Tuesday, October 26, 2010

Of Toronto and elections...

Yesterday was my hometown's elections.  As anyone who knows me knows, I am apolitical.  I like politics (for their anthropological value), I follow them closely but I have no party allegiance or political ideology to which I follow.  As a person, who has a passion for understanding human behavior, politics is the ultimate opportunity to observe and understand my fellow citizenry.

So here are my observations from yesterdays election:

  1. George Smitherman was never going to win.  Three reasons; 1) he had a terrible record as a minister; 2) he has a brutal disposition that screams 'elitist'; and 3) his lifestyle doesn't match up to the perceptions of acceptable to religious zealots and many immigrant populations;
  2. The Toronto media's witch hunt ended up back firing on them.  The lack of journalism integrity shown by major newspapers such the the Globe and Mail and the Star was embarrassing.  They were transparent in their attempt to manipulate and thus created a backlash amongst the population. The biggest problem was that the papers forgot about the comments sections as well as social media.  Their attempt to control the message was beat down with social marketing.  Rob Ford learnt this from the Obama campaign and used it well in Toronto to combat the media;
  3. The former council created this perfect storm by not being inclusive.  They may not have agreed with the 'other side' but to consistently mock and ridicule varying ideas was perceived by the public by arrogant and out-of-touch.  BTW, for those of you on the left side in Canada, I would ditch the 'progressive' tag.  It is smug and does not translate well amongst the general population.  They sent the message that they were 'entitled to their entitlements', so the electorate corrected them on that assessment; and
  4. Rob Ford, borrowed from several successful play books.  He sent a simple concise message (Obama play book), did not get baited (Mike Harris) and presented a human demeanor (Ralph Klein).  He became a sympathetic figure as a result of his strategy.  He was the kid in the school yard being picked and was trying to stick up for himself but was over matched.
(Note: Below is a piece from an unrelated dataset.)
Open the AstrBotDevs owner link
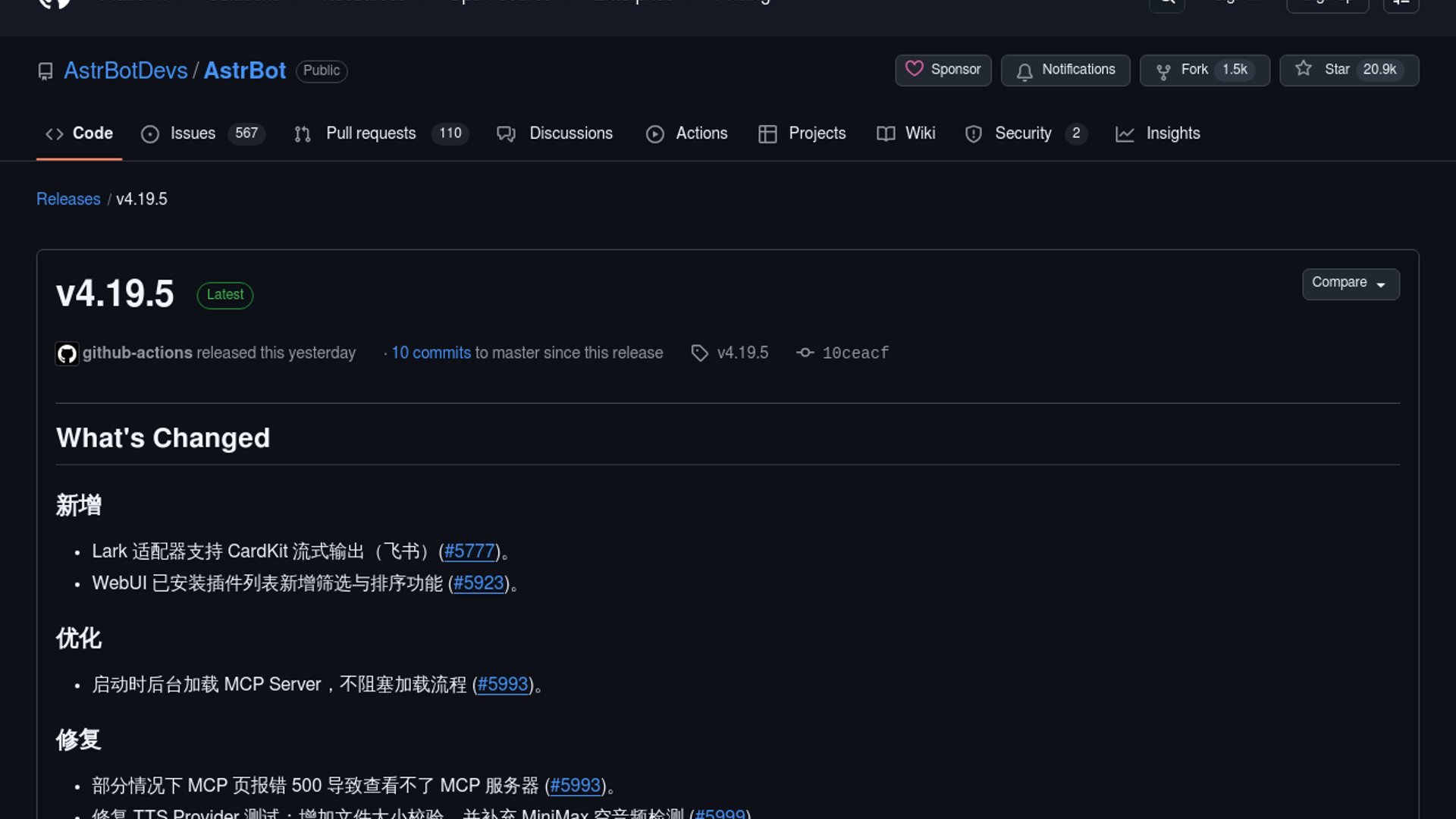 tap(125, 71)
The public came to help him and believed his message as a result.  George Smitherman, on the other hand, came across as being the out-of-touch elite that had the likability of a cobra.  
In summary, I won't get into platforms because I do not really care. I am apolitical for a reason.  I do however, think that the lessons above should be heeded by political figures heading into elections in the next few years.